Barbara Wind, director of the Holocaust Council of MetroWest, based in Whippany, worries that it may be too late.
“The state’s Holocaust curriculum, you will find, includes lots of other genocides. These are not irrelevant; they certainly underscore and resonate. But when they are teaching the Irish potato famine, they are not teaching the Holocaust,” she said.
Broadening focus
Wind is also troubled by a recent trend that has Holocaust studies centers’ changing their names to reflect their broadening focus. The first among these was at Drew University, whose Center for Holocaust Study, founded in 1992, became the Center for Holocaust/Genocide Study in 2001.
At Brookdale Community College in Lincroft, the Center for Holocaust Studies has become the Center for Holocaust, Human Rights & Genocide Education. The name was changed five years ago to reflect a broader focus, said the center’s director of education Jane Denny. Its mission, she said, is “to be both a resource to the community about issues related to bias and prejudice and hatred, through the prism of the Holocaust and genocide,” and to send a message “that people have full recognition of each other’s right and privileges to live, act, and believe according to their own set of ideas.”
Wind said she does not want to see other genocides removed from the curriculum — as she pointed out, she includes them in the programs she brings to schools. “It’s important and we want this to resonate — but it should be an aside.”
But is teaching the Holocaust as unique or distinct from other genocides feasible — or even advisable? What’s wrong with using the Holocaust as a lens to view the human capacity for evil and the need for good people to stand up for others? By including other tragedies, said Winkler, more people will be exposed to the Nazis’ war on the Jews.
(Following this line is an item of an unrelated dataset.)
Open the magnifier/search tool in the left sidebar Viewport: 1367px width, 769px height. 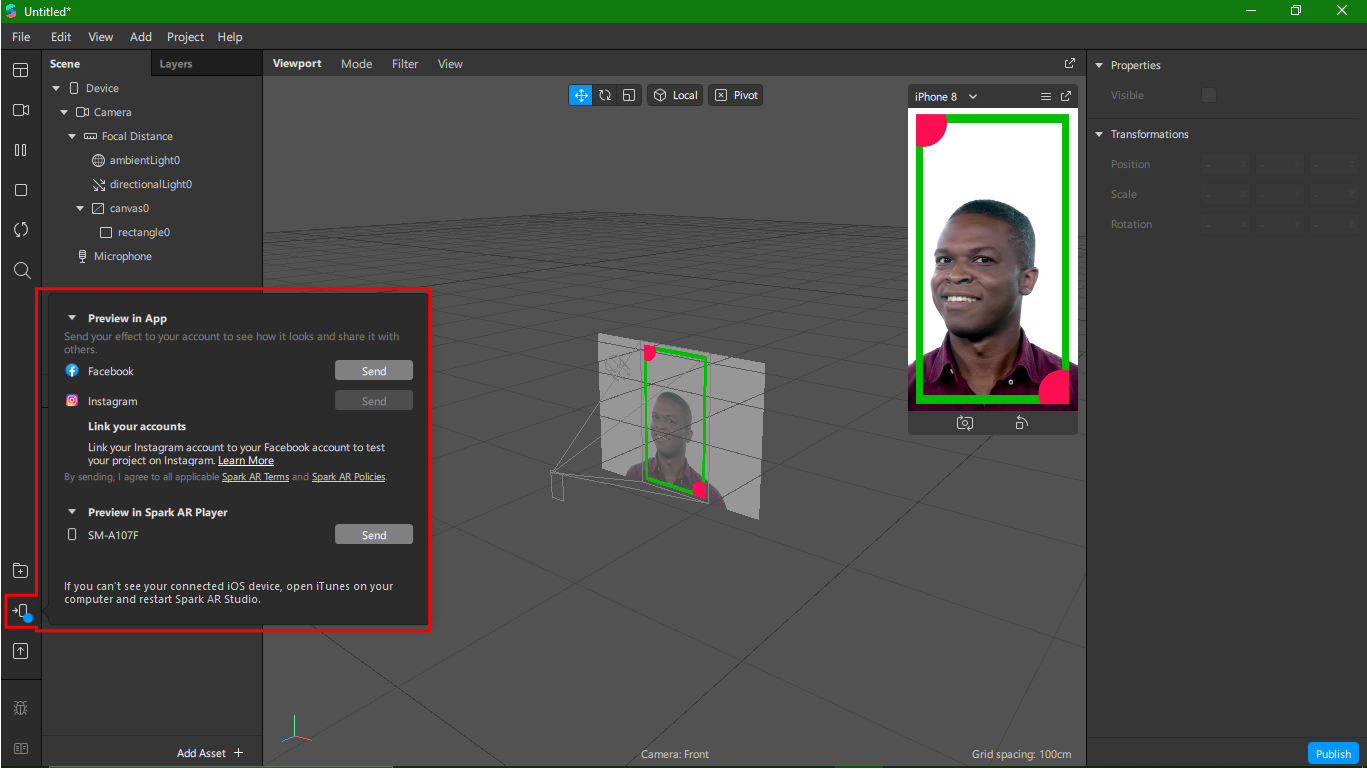coord(20,270)
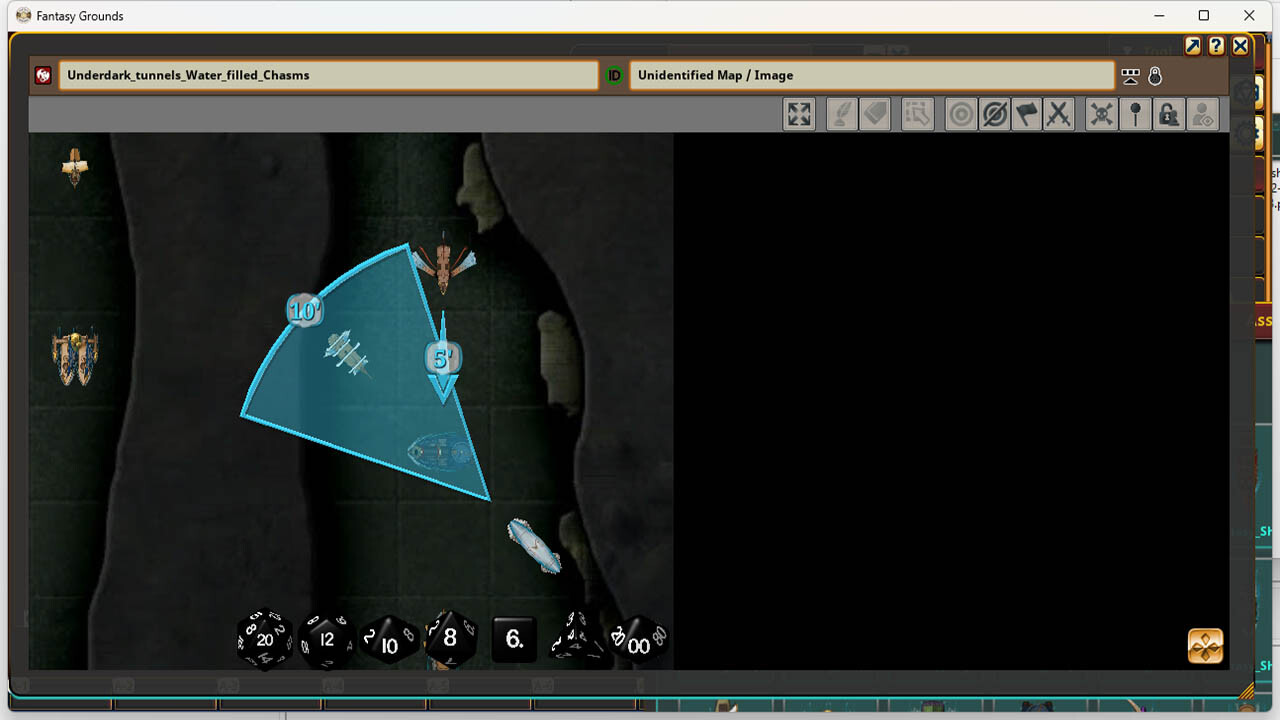The width and height of the screenshot is (1280, 720).
Task: Click the flag marker toolbar icon
Action: point(1027,114)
Isn’t that a tradeoff worth making?
As a friend put it to me recently, the dark shadow of the Holocaust is passing — in other words, as the Holocaust slips into history, its echoes are those of history, not memory. They are intellectual, and no longer visceral.
What’s wrong with that? From the perspective of the Holocaust commission, nothing; but from another perspective, today’s youngsters are not learning that most of the Jews caught up in the Holocaust died, that all Jews were targeted for extermination, that most people were not “upstanders.” They are not learning about the enormity of the atrocities perpetrated against Jews for being Jews, but rather the goodness offered them by strangers.
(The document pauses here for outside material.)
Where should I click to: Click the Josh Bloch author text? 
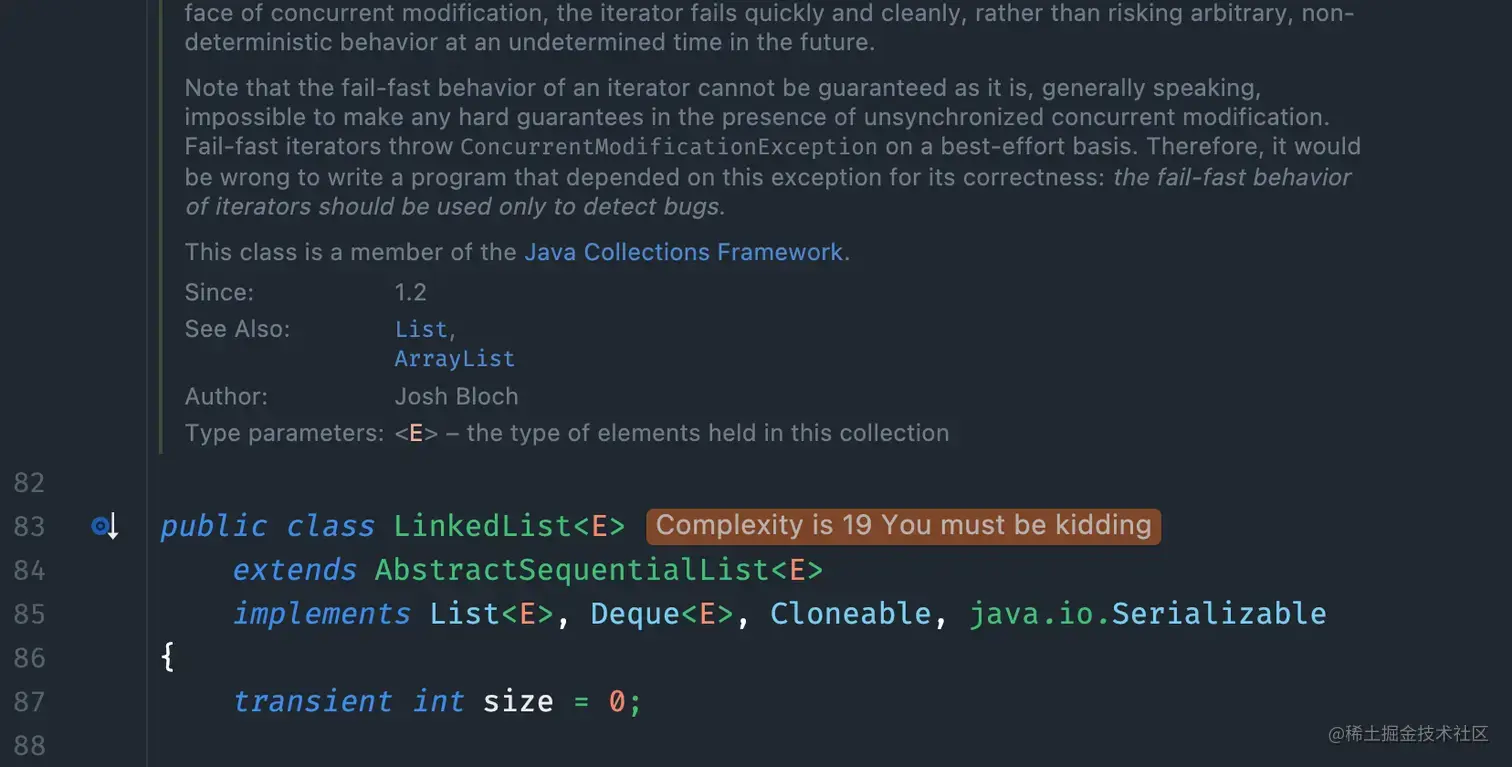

David Mallach, a Maplewood resident who is managing director of the Commission on Jewish People at UJA-Federation of New York and who previously served as director of the Community Relations Committee of MetroWest, put it this way: “The problem is that ironically, by so universalizing Holocaust education and making it so almost pareve — in a sense, everything is included — it loses the very power of what is significant to all distinct groups.
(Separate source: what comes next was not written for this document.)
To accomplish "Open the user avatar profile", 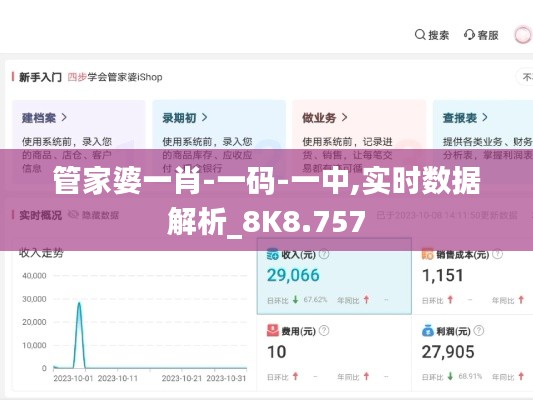I will [x=522, y=35].
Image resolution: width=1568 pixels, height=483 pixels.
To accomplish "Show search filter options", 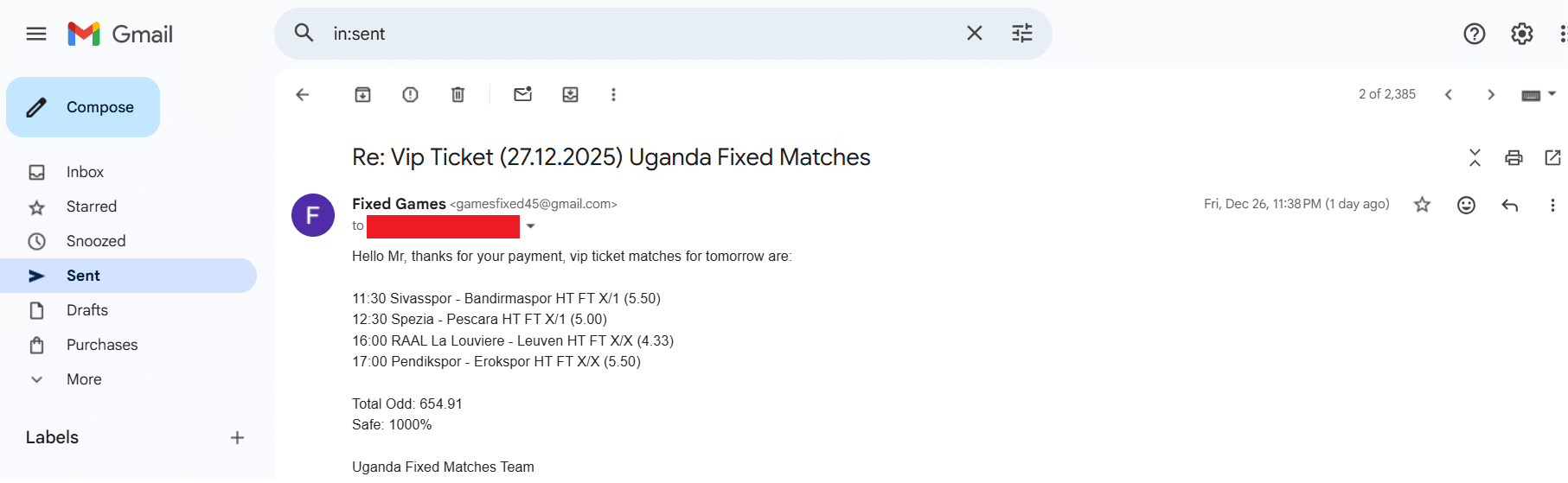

“Saying that a bully on a playground will become a guard at a concentration camp — this is an oversimplification, but it is the way these presentations express it,” Mallach said in a phone conversation. Such a message “trivializes not only the immensity of the Holocaust but the profound significance of the Holocaust having been directed at one group defined as subhuman and worthy of extermination. That is the important message — not that people can be mean or bad, but that society can choose one group to single out that — for historical reasons — has often been Jews. Ironically, that message is lost by universalizing the experience.”